Task objective - Please write out exactly the lines of the data below from the line holding "2016 (313, 1971)" through the line holding "TWILIGHTZONE! (398, 1171)", and leave out the rest.

Records for the task -
····················
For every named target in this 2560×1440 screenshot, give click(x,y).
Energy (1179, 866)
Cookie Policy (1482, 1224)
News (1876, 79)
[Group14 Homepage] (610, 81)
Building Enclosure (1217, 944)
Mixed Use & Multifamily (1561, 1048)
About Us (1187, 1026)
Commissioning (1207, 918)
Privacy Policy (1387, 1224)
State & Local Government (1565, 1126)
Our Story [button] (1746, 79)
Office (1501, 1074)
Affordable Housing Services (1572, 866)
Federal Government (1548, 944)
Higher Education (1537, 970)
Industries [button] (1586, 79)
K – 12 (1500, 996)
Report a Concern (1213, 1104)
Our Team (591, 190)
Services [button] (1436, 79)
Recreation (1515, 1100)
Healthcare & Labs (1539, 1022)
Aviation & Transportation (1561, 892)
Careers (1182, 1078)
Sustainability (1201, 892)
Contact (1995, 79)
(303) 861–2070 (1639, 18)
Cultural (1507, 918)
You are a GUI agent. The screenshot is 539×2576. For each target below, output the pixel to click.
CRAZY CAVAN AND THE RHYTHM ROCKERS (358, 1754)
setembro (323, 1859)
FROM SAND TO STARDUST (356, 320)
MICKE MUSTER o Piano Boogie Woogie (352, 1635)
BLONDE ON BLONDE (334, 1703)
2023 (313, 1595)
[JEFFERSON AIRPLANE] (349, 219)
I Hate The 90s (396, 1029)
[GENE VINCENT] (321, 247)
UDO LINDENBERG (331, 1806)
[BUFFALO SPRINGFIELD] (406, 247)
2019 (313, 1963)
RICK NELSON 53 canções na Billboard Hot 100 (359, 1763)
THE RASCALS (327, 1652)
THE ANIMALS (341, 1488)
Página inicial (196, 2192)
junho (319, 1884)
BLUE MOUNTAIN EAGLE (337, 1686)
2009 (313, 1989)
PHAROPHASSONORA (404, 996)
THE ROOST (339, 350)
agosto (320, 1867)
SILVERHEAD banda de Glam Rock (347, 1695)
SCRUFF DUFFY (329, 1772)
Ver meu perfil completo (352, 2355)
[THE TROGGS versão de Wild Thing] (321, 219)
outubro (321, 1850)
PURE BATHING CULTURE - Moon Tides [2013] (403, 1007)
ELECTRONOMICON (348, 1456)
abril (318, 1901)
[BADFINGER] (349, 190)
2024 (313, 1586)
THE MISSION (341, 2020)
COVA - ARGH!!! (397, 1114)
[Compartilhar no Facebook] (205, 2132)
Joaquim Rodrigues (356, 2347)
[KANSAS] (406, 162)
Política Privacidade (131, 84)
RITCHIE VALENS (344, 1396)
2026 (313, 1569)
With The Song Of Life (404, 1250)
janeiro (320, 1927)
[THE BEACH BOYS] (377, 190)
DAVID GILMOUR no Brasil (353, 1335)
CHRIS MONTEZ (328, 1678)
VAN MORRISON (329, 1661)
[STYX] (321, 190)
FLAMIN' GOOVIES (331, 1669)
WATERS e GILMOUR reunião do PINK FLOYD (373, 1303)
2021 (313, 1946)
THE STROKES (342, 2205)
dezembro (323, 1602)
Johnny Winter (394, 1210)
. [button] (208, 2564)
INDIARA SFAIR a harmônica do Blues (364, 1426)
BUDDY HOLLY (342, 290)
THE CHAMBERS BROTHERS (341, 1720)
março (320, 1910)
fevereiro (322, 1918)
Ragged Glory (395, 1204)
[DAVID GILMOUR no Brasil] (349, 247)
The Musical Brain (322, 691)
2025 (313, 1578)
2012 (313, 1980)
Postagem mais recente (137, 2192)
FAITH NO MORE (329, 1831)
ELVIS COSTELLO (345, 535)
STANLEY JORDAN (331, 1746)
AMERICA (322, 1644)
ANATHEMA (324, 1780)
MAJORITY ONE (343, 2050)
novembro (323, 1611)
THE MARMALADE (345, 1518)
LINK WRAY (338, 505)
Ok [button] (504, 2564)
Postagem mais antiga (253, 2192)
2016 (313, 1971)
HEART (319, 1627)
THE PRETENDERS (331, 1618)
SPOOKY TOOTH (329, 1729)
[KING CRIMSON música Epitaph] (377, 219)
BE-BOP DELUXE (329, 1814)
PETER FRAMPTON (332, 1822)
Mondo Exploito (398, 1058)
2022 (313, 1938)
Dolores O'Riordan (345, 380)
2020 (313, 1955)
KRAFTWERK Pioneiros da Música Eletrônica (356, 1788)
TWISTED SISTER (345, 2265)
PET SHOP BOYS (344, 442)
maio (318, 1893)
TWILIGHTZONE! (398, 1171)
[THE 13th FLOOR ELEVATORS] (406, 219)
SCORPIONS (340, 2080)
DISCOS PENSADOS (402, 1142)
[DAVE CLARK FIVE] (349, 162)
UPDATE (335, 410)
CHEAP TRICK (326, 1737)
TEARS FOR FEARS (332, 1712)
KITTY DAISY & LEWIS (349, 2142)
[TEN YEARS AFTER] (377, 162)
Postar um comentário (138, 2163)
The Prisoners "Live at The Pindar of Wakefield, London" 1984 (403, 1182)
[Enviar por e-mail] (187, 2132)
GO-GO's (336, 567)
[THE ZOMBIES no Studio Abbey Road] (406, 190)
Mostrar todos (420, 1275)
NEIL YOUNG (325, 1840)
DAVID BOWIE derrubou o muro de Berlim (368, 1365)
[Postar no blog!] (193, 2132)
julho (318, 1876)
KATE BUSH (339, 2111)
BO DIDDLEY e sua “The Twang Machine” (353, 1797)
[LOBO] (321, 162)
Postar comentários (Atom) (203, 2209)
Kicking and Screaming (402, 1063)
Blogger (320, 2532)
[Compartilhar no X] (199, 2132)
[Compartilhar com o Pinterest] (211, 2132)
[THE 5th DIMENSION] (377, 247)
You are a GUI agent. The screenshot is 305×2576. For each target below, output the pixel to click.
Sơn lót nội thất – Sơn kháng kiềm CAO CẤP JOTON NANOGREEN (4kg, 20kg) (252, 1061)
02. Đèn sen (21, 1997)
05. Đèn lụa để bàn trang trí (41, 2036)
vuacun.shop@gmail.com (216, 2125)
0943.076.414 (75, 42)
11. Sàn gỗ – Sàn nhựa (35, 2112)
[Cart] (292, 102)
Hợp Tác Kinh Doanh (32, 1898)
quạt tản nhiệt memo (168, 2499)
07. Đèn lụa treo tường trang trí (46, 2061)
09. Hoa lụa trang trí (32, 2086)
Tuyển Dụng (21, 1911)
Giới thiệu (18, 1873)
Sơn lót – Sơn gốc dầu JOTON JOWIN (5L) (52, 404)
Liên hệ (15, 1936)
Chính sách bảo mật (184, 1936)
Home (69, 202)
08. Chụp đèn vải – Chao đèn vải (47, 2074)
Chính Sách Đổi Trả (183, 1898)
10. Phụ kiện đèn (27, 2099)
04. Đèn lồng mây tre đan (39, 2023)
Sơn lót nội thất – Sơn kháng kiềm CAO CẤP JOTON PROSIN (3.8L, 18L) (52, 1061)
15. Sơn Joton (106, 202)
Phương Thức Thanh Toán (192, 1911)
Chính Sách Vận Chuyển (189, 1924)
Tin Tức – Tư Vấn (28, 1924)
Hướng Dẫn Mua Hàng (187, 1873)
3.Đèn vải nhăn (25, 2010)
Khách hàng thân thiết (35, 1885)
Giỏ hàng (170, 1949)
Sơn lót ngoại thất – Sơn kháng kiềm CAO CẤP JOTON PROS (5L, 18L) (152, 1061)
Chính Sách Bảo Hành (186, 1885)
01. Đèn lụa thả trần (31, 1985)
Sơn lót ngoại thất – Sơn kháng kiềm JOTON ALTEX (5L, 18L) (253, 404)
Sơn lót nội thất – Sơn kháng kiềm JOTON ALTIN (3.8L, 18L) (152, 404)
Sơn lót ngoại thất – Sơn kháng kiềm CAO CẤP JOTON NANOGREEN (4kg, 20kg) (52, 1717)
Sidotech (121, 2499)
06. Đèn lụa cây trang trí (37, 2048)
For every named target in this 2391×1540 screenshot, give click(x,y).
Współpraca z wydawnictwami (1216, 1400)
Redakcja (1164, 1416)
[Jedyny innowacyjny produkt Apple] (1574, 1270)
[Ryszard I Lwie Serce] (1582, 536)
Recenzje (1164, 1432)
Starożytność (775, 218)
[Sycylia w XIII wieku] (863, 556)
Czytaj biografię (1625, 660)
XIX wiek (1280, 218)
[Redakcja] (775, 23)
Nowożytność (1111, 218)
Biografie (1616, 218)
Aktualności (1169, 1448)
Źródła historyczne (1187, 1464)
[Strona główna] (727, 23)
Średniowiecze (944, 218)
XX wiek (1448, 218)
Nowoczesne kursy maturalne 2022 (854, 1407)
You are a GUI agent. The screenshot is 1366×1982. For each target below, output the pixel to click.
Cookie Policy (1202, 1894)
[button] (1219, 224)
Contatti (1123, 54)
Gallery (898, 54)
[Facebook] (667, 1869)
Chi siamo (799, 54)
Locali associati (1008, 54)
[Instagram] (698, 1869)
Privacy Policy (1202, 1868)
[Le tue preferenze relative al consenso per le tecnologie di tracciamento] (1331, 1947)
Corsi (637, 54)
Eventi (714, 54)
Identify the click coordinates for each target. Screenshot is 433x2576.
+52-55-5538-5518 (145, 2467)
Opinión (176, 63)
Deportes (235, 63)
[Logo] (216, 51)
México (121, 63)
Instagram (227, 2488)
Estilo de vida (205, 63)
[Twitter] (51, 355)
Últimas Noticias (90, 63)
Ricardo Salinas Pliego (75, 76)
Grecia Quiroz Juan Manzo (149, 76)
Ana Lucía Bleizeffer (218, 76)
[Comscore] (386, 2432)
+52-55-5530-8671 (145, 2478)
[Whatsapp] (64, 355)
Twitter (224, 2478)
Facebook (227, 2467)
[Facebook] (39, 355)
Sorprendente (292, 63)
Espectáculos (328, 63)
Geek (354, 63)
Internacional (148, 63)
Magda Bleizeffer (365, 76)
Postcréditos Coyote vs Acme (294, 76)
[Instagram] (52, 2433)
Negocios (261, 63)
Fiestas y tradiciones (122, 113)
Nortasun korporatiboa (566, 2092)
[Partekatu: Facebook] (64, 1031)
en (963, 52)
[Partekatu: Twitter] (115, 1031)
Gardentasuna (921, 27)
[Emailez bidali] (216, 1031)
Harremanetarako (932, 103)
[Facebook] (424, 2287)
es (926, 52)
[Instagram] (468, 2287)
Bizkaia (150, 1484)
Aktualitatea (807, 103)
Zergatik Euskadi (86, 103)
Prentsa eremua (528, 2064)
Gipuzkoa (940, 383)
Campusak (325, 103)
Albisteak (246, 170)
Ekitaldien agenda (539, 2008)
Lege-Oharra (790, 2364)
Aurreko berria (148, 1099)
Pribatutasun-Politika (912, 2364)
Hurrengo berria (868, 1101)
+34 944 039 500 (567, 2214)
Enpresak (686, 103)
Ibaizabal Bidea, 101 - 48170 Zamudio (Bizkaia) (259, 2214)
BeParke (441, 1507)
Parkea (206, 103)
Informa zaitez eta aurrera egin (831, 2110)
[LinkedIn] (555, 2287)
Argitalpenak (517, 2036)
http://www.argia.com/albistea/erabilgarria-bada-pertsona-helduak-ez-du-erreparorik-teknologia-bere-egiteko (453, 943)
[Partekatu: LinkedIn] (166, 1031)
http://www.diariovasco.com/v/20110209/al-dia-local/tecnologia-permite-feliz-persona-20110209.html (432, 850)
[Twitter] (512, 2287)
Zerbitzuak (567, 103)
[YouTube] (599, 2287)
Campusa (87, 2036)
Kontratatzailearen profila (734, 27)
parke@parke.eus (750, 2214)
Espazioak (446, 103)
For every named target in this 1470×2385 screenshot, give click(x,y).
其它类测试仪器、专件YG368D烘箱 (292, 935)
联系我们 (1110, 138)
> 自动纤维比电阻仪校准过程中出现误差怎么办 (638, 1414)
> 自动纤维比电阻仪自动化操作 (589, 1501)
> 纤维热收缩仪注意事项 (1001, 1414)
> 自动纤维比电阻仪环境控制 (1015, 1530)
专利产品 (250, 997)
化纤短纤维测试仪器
····················
Solution to the problem -
2016 (313, 1971)
HEART (319, 1627)
THE PRETENDERS (331, 1618)
SPOOKY TOOTH (329, 1729)
[KING CRIMSON música Epitaph] (377, 219)
BE-BOP DELUXE (329, 1814)
PETER FRAMPTON (332, 1822)
Mondo Exploito (398, 1058)
2022 (313, 1938)
Dolores O'Riordan (345, 380)
2020 (313, 1955)
KRAFTWERK Pioneiros da Música Eletrônica (356, 1788)
TWISTED SISTER (345, 2265)
PET SHOP BOYS (344, 442)
maio (318, 1893)
TWILIGHTZONE! (398, 1171)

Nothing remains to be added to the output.